Katarzyna Stankiewicz po 15 latach postanowiła wrócić do show biznesu. Pogodziła się z muzykami Varius Manx, ruszyła z nimi w jubileuszową trasę koncertową, a nawet podobno pracują razem nad nowym materiałem. Na razie "bez kontraktów i zobowiązań". To ponoć trochę ryzykowne. Anita Lipnicka twierdzi, że dawni koledzy do tej pory nie rozliczyli się z nią ze sprzedanych płyt.
Podobno mój pierwszy album z Varius Manx sprzedał się w milionowym nakładzie. Ciekawe, kto zgarnął te pieniądze. Bo na pewno nie ja - wyznała w jednym z wywiadów.
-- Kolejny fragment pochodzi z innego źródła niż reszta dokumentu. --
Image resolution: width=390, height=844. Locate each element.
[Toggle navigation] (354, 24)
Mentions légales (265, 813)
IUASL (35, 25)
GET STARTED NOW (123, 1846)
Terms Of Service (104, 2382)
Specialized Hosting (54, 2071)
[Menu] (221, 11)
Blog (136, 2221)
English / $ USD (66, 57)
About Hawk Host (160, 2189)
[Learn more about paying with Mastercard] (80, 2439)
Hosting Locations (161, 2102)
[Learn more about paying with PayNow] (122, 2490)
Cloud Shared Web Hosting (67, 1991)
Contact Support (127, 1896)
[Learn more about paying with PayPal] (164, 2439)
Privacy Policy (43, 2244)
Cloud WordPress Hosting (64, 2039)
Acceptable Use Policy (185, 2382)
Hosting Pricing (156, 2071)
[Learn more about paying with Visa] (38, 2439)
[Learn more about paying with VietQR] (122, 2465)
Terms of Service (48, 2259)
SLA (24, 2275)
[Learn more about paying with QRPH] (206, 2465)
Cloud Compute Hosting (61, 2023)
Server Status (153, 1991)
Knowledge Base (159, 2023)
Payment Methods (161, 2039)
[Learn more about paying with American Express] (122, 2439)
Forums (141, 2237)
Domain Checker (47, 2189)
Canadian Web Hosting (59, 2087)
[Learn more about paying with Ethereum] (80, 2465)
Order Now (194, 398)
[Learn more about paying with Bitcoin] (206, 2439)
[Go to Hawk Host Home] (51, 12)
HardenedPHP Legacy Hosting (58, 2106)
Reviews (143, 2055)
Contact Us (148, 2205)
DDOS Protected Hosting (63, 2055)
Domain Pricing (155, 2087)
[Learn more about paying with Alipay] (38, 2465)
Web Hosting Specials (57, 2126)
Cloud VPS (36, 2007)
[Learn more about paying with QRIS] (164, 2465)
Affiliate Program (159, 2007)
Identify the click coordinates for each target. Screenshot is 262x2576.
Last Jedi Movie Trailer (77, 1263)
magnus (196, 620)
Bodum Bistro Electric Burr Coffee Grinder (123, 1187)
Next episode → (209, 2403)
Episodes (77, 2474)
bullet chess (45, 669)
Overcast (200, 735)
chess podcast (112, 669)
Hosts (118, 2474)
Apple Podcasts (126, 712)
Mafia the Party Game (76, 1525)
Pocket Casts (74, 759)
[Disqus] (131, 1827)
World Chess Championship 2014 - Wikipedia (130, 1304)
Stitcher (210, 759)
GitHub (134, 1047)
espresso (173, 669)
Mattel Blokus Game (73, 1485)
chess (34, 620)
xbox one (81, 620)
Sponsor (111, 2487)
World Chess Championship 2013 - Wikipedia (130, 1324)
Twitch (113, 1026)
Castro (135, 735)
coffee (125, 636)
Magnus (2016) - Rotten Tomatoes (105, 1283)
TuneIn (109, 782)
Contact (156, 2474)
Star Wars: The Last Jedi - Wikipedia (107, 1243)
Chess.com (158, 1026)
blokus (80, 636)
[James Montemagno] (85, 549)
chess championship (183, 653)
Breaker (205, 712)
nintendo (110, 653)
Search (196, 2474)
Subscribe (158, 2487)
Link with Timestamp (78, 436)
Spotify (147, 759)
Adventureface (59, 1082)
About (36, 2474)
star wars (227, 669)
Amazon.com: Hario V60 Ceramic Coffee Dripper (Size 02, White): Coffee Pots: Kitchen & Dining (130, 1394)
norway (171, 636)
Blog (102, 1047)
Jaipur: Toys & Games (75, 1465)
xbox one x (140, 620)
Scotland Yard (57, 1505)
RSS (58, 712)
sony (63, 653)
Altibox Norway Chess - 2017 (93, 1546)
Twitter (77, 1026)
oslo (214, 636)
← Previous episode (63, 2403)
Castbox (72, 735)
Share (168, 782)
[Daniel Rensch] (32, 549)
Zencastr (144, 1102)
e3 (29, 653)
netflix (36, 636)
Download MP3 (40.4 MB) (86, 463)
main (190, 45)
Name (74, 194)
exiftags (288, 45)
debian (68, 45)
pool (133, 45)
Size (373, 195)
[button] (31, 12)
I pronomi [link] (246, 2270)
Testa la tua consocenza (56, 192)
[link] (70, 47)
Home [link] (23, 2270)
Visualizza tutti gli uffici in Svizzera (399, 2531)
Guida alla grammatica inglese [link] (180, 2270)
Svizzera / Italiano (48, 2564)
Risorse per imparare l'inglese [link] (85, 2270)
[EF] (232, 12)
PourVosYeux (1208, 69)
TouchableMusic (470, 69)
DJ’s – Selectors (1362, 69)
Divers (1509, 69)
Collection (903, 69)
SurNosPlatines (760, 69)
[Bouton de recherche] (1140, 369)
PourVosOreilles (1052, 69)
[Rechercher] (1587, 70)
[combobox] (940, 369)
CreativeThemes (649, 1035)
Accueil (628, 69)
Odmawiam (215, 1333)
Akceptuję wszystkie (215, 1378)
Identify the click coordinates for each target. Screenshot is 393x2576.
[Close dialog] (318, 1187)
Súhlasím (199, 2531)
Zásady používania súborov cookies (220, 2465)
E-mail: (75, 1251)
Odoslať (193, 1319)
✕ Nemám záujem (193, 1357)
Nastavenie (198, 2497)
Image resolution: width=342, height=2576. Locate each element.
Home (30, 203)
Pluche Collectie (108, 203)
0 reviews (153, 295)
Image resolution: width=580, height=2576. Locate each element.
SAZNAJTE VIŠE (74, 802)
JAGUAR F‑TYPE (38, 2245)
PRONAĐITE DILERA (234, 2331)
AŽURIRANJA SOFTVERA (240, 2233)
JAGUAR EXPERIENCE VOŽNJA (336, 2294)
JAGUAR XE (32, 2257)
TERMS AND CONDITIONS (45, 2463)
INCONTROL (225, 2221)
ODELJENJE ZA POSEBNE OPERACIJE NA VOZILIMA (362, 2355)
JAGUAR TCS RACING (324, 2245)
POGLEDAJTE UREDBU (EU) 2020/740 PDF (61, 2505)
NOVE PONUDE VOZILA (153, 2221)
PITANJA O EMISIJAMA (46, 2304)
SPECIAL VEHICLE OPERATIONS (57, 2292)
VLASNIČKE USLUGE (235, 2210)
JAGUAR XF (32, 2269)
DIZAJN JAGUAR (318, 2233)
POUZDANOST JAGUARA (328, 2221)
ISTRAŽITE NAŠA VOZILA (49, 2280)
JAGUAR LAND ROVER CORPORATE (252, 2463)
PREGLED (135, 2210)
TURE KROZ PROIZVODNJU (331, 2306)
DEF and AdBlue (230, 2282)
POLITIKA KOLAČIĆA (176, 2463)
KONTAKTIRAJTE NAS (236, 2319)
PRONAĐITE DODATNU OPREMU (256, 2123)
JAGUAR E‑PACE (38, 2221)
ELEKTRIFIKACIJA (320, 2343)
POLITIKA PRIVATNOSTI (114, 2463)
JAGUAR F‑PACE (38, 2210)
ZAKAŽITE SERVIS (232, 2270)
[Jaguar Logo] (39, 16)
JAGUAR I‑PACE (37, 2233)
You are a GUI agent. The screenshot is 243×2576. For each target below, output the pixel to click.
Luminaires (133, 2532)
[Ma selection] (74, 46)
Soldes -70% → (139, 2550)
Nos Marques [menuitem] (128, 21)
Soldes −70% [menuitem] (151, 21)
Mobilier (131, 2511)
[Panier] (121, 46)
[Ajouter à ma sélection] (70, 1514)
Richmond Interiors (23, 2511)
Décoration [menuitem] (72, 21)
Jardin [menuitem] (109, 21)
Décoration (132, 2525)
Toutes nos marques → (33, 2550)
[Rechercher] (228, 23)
Stankiewicz wzięła także udział w Tańcu z gwiazdami, udzieliła wywiadu Vivie i planuje rozbieraną sesję w Playboyu. Czyli zaliczyła główne punkty "wielkich powrotów". Teraz czas na zostanie bohaterką rubryk towarzyskich. Ale to nic trudnego, bo Katarzyna właśnie się zakochała.
Od 2006 roku, czyli rozstania z producentem Radkiem Łuką, z którym ma 12-letniego syna, piosenkarka jest sama. Na szczęście, jak ujawniają jej znajomi, już kogoś poznała.
Kasia jest szczęśliwie zakochana, ale mocno pilnuje, by nie stało się to tematem plotek - ujawnia informator Faktu. Jej partner pracuje w branży, jest jednym z kierowców ekipy technicznej, z którą Kasia pracuje. Ale nie towarzyszy jej na imprezach, nie obnoszą się ze swoim uczuciem. Ten związek to taka wisienka na torcie, bo ten rok jest dla niej bardzo udany dzięki powrotowi do Varius Manx i udziałowi z Tańcu z gwiazdami.